→ **Description of the task**
No pictures in the copy. Write out the listing below exactly.

→ **Data for analysis**
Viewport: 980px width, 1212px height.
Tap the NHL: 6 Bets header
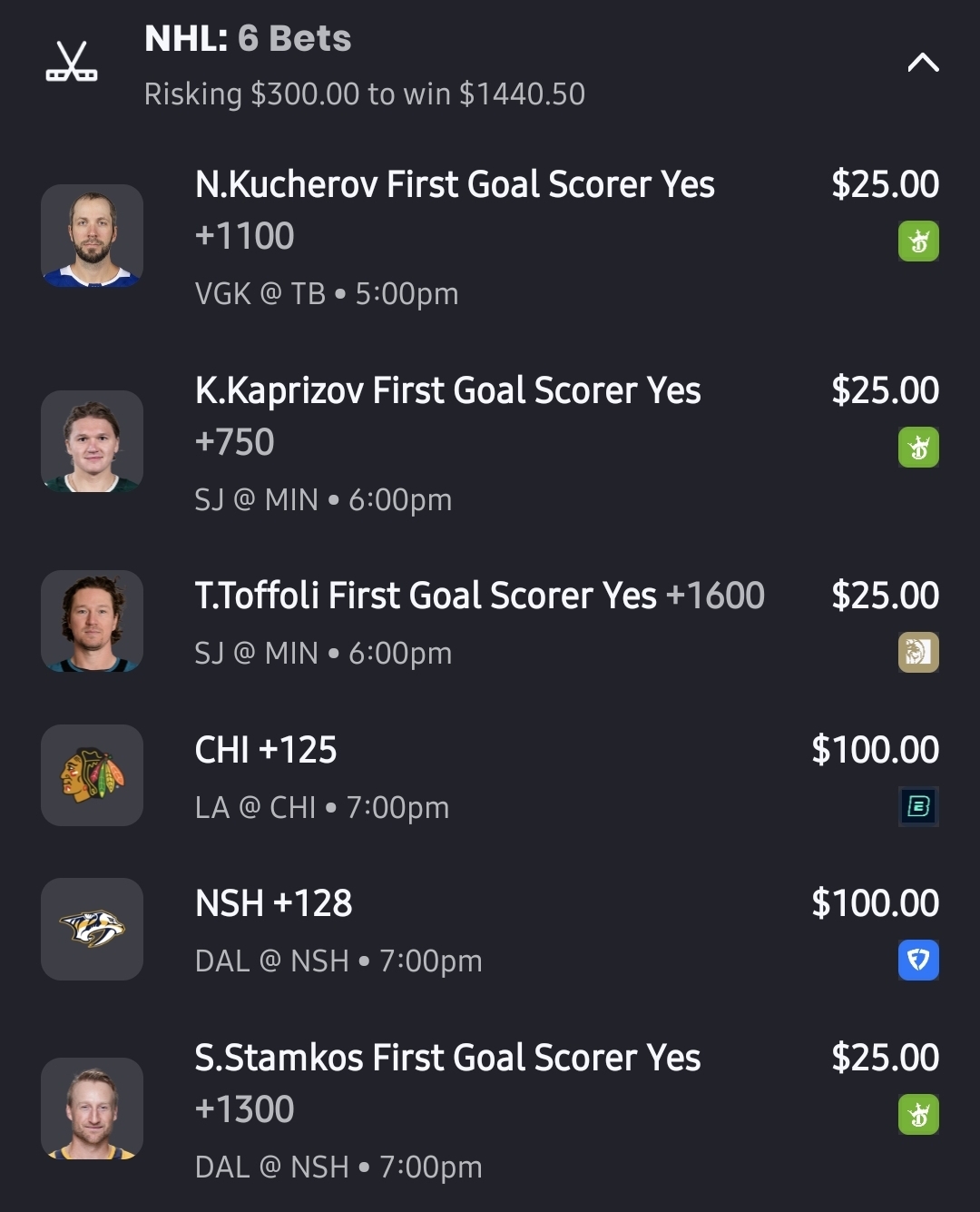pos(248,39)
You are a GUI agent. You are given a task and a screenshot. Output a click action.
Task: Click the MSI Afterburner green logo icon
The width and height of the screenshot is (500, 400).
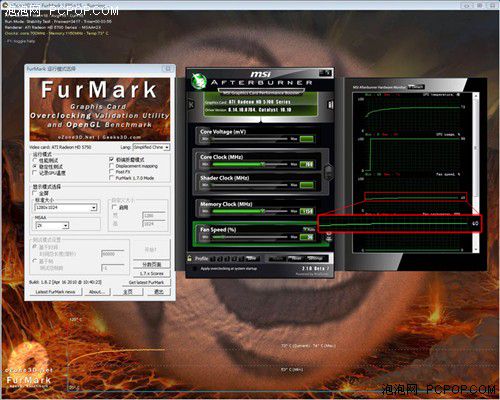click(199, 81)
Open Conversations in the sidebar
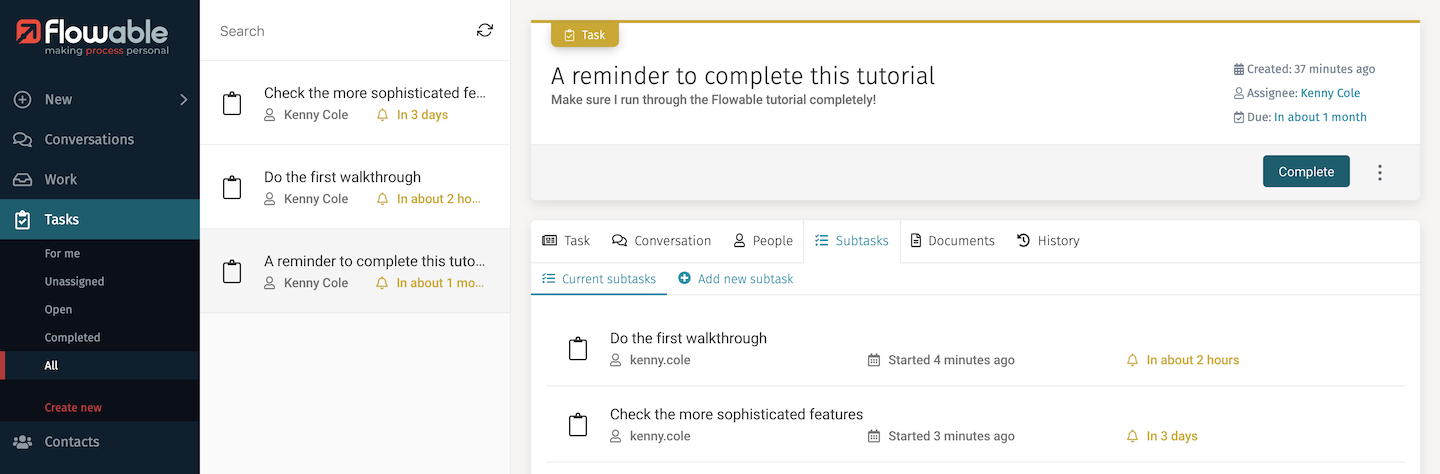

→ **Response area**
Viewport: 980px width, 1212px height.
Tap the NHL: 6 Bets header
pos(248,39)
You are a GUI agent. You are given a task and a screenshot. Output a click action.
Task: Click the MSI Afterburner green logo icon
The width and height of the screenshot is (500, 400).
click(199, 81)
Open Conversations in the sidebar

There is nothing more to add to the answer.